→ What you will do
Among the entries below, find the lines with "gear" and copy them.

(Dataset entries)
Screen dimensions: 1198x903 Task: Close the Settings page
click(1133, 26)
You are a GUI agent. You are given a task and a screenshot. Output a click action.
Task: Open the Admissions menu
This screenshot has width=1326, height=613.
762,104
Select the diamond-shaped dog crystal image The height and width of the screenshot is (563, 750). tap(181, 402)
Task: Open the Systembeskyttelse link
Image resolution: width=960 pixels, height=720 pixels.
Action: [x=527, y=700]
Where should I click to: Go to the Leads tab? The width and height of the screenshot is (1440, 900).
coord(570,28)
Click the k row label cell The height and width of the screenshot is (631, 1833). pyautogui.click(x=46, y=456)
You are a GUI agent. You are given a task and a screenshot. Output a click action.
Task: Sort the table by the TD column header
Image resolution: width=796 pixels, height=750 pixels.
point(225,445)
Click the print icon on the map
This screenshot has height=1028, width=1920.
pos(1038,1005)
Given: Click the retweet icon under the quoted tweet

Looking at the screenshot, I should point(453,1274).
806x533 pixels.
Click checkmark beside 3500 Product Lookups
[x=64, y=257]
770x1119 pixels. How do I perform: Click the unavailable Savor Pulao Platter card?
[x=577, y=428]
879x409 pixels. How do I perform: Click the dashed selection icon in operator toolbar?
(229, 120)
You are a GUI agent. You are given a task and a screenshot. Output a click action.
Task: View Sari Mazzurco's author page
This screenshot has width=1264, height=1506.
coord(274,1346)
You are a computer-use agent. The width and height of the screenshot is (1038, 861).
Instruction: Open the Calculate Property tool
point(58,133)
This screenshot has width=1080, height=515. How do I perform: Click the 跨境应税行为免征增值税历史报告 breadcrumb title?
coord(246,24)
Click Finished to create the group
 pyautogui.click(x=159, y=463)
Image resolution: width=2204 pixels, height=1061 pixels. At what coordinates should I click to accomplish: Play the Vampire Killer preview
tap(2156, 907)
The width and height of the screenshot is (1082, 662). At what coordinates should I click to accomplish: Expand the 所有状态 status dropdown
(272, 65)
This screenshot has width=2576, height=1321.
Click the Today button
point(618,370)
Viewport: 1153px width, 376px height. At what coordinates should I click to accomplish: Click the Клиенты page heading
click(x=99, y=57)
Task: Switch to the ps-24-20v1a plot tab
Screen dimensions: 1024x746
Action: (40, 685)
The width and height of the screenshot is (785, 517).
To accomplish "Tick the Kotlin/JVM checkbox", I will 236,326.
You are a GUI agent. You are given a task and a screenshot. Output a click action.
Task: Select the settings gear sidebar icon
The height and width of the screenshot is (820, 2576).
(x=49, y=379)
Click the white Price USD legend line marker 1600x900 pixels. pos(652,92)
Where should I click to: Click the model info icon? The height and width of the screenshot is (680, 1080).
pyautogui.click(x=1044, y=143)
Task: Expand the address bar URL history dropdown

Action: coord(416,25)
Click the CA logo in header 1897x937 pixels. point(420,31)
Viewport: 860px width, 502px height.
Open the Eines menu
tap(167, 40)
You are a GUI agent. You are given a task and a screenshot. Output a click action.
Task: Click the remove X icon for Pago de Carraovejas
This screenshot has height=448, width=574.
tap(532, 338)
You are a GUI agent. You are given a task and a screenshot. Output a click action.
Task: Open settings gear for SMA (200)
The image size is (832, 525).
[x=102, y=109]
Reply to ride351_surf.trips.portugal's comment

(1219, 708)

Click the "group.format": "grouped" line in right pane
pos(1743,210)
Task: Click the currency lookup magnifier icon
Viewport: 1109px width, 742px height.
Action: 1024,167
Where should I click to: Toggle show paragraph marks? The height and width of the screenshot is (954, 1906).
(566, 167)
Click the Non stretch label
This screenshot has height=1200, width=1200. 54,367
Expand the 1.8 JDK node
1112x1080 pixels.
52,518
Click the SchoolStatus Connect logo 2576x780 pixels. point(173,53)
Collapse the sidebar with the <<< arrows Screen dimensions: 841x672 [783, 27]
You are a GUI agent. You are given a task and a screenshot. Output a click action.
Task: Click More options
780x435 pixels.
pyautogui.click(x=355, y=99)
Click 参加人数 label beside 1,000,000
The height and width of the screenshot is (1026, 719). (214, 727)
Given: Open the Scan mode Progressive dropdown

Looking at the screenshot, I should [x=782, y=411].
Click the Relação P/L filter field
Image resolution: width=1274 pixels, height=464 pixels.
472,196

→ Written reply
Task: Select the settings gear sidebar icon
Task: Open settings gear for SMA (200)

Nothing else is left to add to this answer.